Choosing an estate planning attorney is only half about having the right documents. For many families, the harder part comes later—during probate administration and the tax work that follows. If you’re considering Ruth P. George Law PLLC in Williamsville, it helps to enter your first call with an “IRS filing story”: what you think will happen, what records you’ll need, and how the documentation will support tax reporting.
Ruth P. George Law PLLC lists its contact details as 5555 Main St, Williamsville, NY 14221 and (716) 982-1662, with information available through https://ruthpgeorgelaw.com/contact. The firm’s official page also frames its work around estate planning and probate. With that in mind, the questions below are designed to help you pressure-test tax readiness and recordkeeping before you sign anything.
1) Ask what “tax-ready” documentation will look like after the meeting
A common mismatch is expecting that a will, trust, or power of attorney is the whole deliverable. For tax filing purposes, you’ll usually need a clear record trail—what was created, what changed, and which documents relate to which life events. In your discussion, ask how the attorney will organize the materials so that, months later, you can connect the dots for IRS-related filing work.
For example, ask what packet you should expect after the appointment, how versions will be labeled, and whether you’ll receive a documentation index you can keep with your tax records. The goal isn’t paperwork for paperwork’s sake; it’s reducing friction when you later prepare returns, substantiate deductions, and respond to questions that require proof.
What to listen for
You want straightforward answers about record labels, storage, and how changes are documented. If the attorney can’t clearly explain what you’ll receive—and how it will help later—pause and ask for specifics.
2) Connect probate administration steps to the tax filing timeline
Estate planning discussions sometimes stay in the “future tense.” But probate administration has a real sequence, and tax reporting tends to follow that sequence. Ask how your plan supports the probate process from a documentation standpoint: which instruments control, what information is gathered, and how records should be maintained for IRS-facing tasks.
In practical terms, ask how they expect the administration paperwork to be structured so that beneficiaries and the executor/administrator aren’t trying to reconstruct facts at the last minute. You can also ask what you should do (and what you shouldn’t do) to avoid creating gaps between the estate file and the tax filing package.
Concrete prompt you can use
“If probate opens, what file should we keep together so tax filing is smoother—what documents belong in that folder, and how will we label them?”
3) Clarify how power of attorney and estate documents interact with reporting
Power of attorney can matter when finances need to be managed while someone is incapacitated. Even if you’re primarily focused on estate planning, the tax impact is indirect but real: actions taken under authority can affect documentation, bank records, and the paper trail you’ll rely on later. Ask how the attorney approaches the recordkeeping angle so that financial decisions are traceable.
Ask whether they explain how to track authority-related transactions, how that information can be incorporated into the estate’s documentation plan, and what documentation is most important if you later prepare tax returns tied to estate activity.
4) Decide whether you need a “recordkeeping-first” consultation
Every family has a different risk profile—complex assets, multiple states, business interests, or prior plan revisions. Use your call to test whether the attorney’s process is oriented toward documentation that will survive long after the signatures.
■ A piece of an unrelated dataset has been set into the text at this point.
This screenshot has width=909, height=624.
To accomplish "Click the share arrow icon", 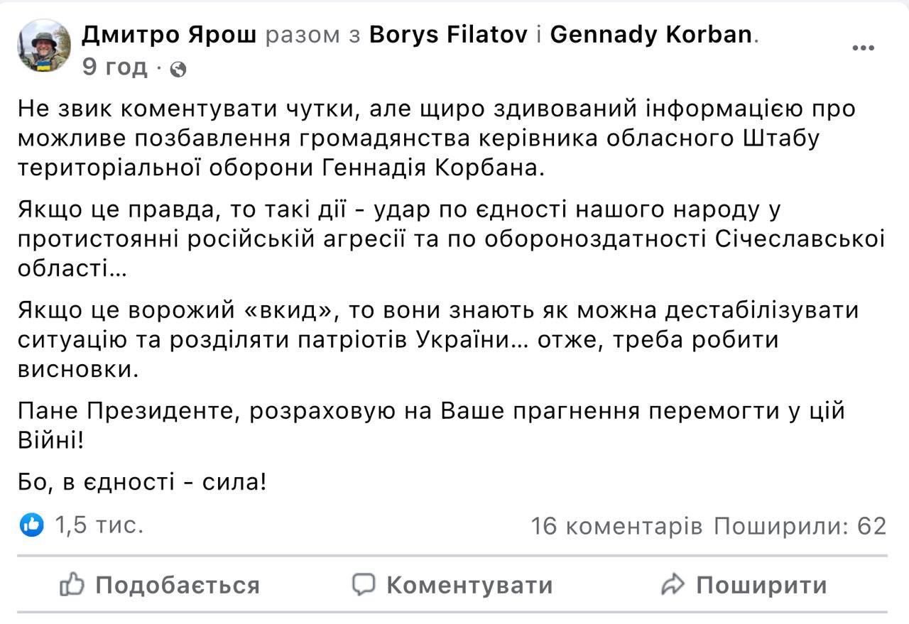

If you expect future probate and have upcoming tax filing concerns, it’s reasonable to ask for a consultation approach that explicitly covers recordkeeping. That includes clarifying what the firm reviews, how it tracks changes, and what steps you can take immediately to build a cleaner tax filing baseline.
Red flags to consider
If the answers stay general (or avoid the “what documents later support IRS filing” question), consider asking for a specific examples of the record packets or clarification about how they help clients maintain an evidence trail.
Next steps before you commit
When you contact Ruth P. George Law PLLC at (716) 982-1662 or through its contact page, bring a short list of your current documents (wills, trusts, beneficiary information, and any prior amendments) and—most importantly—write down your “IRS filing story.” Then ask the questions above in the order that matches your situation: what you’ll receive, how probate paperwork connects to tax filing, and how authority-related decisions create a traceable record.
That structure helps you choose an attorney who can support not only the legal paperwork, but also the record trail that keeps later tax filing work manageable.